- GOAL 1:
List the entries as numbered lines, leaving out any blank lines, starting with the entry that contains "Ischia Island (112, 2108)" and going on through the entry that contains "About us (18, 2372)".
╭─ PAGE
An 8-lb weight stretches a spring 8 inches, thereby reaching its equilibrium position. Assuming a damping constant for the system of 4lb/(ft/sec), the weight is pulled down by 3 inches below its equilibrium position and given a downward velocity of 3ft/sec. When will the mass attain its maximum displacement below equilibrium? What is maximum displacement? Sketch the graph of the motion.

Answer: $ t = \frac{1}{8} \ln 2$.

Page 180, Exercise #19:
This exercise, involving forced vibrations, belongs to the next section.
Pages 184 and 185, Example 1:
Equations (10) and (11) on page 185, and the unnumbered equation that comes between them, need fixing.

Suppose the road's surface is given by a function $h(x)$, where $x$ is the coordinate along the road. If the car is at $x=0$ when $t=0$, and travels at the constant speed $v$, then it is not too hard to see that the differential equation of motion is \( m \ddot{u} = -k \big[u(t) - h(vt)\big], \) or equivalently, \[ m \ddot{u} + k u = k h(vt). \] In particular, since the problem's statement postulates that $h(x) = A \cos\big( \frac{2\pi x}{L} \big)$, then the differential equation of motion is \[ m \ddot{u} + k u = k A \cos\Big( \frac{2\pi vt}{L} \Big). \] This should replace the unnumbered equation that comes between equations (10) and (11). In view of this, equation (10) should be \[ f(t) = k A \cos\Big( \frac{2\pi vt}{L} \Big), \] and equation (11) should be \[ 75 \ddot{u} + 7200 u = 7200 \cos\Big( \frac{2\pi vt}{25} \Big). \] Finally, near the lower right corner of Figure 3.24, $f(t)$ should be $h(x)$. The rest of the solution is correct as written.
╰─
╭─ GIVEN RECORDS
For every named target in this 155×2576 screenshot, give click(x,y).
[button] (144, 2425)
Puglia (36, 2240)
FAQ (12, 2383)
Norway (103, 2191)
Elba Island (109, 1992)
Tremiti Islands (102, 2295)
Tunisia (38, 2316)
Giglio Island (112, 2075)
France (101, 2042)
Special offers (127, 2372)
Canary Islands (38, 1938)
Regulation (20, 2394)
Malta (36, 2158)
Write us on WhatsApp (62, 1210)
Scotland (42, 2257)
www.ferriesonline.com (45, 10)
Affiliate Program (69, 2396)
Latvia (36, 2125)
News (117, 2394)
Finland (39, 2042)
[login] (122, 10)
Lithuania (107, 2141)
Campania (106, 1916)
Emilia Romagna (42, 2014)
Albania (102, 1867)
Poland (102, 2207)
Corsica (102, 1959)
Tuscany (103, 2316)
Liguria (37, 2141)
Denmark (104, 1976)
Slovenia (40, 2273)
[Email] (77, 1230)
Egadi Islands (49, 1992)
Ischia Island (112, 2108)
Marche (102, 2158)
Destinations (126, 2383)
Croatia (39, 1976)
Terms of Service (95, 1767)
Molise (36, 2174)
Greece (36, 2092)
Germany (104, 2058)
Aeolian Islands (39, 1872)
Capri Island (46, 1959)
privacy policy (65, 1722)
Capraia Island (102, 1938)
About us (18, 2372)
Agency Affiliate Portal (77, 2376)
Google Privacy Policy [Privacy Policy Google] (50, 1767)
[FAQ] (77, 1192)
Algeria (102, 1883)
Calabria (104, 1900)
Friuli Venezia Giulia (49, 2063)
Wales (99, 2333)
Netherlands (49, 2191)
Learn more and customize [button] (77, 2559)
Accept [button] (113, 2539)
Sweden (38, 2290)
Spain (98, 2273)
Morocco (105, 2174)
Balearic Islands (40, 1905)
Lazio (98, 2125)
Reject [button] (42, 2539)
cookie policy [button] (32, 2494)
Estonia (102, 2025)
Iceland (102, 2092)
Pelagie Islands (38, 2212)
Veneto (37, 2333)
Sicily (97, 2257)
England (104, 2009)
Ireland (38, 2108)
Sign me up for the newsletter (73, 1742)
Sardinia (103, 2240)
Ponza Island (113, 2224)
╰─
- GOAL 2:
Echo the text on spring motion word for word, starting with "Page 180, Exercise" and going on through "them, need fixing.".

- FINISHED ANSWER 1:
1. Ischia Island (112, 2108)
2. Marche (102, 2158)
3. Destinations (126, 2383)
4. Croatia (39, 1976)
5. Terms of Service (95, 1767)
6. Molise (36, 2174)
7. Greece (36, 2092)
8. Germany (104, 2058)
9. Aeolian Islands (39, 1872)
10. Capri Island (46, 1959)
11. privacy policy (65, 1722)
12. Capraia Island (102, 1938)
13. About us (18, 2372)

- FINISHED ANSWER 2:
Page 180, Exercise #19:
This exercise, involving forced vibrations, belongs to the next section.
Pages 184 and 185, Example 1:
Equations (10) and (11) on page 185, and the unnumbered equation that comes between them, need fixing.